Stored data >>
------
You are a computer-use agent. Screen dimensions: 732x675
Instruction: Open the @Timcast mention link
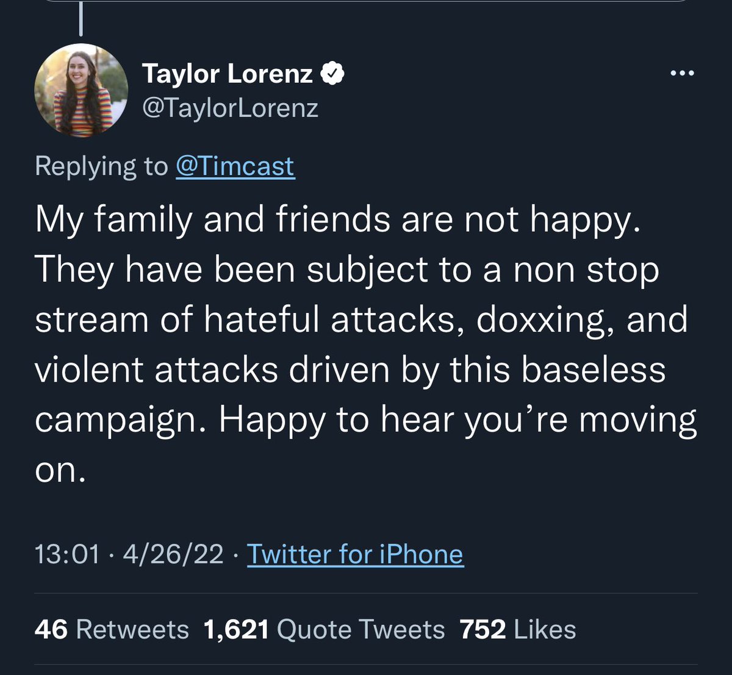tap(235, 166)
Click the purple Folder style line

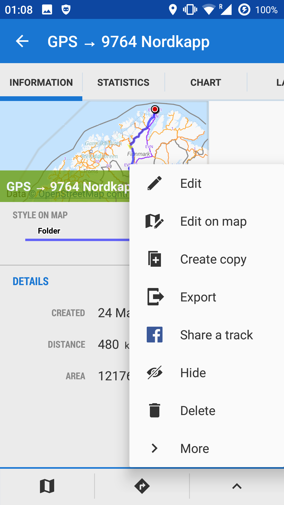coord(76,240)
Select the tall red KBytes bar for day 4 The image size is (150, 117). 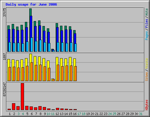click(22, 97)
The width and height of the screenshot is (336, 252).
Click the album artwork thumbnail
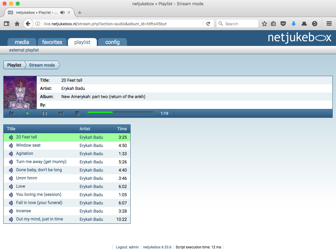(x=20, y=92)
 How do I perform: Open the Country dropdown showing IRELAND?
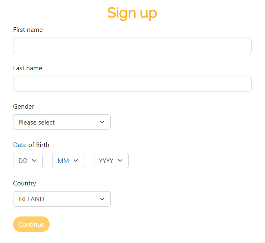tap(62, 199)
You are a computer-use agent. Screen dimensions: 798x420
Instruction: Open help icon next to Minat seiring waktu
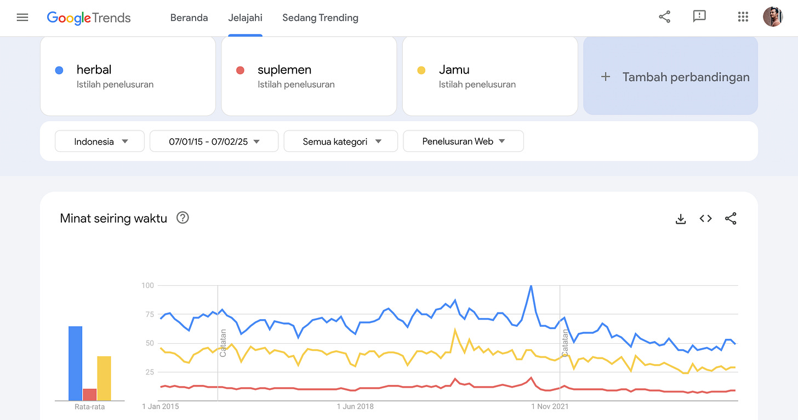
------
Work task >> Return exactly the lines from the one containing "You are a computer-use agent. Screen dimensions: 798x420" through the end of the records, leaving out every picture.

Solution for this problem >>
You are a computer-use agent. Screen dimensions: 798x420
Instruction: Open help icon next to Minat seiring waktu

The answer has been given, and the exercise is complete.